━━━ Given records ━━━
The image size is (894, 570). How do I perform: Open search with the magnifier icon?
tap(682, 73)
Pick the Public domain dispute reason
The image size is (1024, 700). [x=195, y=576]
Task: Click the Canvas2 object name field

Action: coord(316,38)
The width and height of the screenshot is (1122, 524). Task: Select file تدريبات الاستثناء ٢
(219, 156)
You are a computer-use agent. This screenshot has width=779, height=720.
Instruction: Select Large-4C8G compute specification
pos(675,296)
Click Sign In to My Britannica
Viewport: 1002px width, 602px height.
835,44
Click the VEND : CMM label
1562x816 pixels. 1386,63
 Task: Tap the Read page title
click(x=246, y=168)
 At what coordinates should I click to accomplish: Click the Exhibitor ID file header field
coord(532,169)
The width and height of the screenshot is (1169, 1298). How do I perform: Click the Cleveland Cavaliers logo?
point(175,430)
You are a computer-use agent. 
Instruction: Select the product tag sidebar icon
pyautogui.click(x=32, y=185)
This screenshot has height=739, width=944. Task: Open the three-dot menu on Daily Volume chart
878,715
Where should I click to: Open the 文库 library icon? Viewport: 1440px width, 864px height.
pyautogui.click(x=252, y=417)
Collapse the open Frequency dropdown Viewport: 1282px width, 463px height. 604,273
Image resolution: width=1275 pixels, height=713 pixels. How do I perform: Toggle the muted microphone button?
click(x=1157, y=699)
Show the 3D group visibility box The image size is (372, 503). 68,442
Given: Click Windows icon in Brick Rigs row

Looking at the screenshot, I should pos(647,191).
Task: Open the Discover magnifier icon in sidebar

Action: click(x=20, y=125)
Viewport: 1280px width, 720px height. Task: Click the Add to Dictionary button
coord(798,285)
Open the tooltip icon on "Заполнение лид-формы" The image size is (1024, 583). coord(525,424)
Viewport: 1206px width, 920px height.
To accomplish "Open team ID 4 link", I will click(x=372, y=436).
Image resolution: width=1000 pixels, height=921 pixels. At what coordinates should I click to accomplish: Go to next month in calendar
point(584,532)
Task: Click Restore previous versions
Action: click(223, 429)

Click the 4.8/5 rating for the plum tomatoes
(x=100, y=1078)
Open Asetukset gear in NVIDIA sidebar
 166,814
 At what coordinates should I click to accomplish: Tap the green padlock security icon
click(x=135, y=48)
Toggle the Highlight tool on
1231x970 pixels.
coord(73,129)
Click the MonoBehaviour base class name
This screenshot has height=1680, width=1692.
━━━
• **Work required**: Each line, beginning at the one that contains "At what coordinates should I click to accomplish: Tap" and continuing through the end of the records, must be written out exactly, first and last included.

• **Reply**:
 At what coordinates should I click to accomplish: Tap the green padlock security icon
click(x=135, y=48)
Toggle the Highlight tool on
1231x970 pixels.
coord(73,129)
Click the MonoBehaviour base class name
This screenshot has height=1680, width=1692.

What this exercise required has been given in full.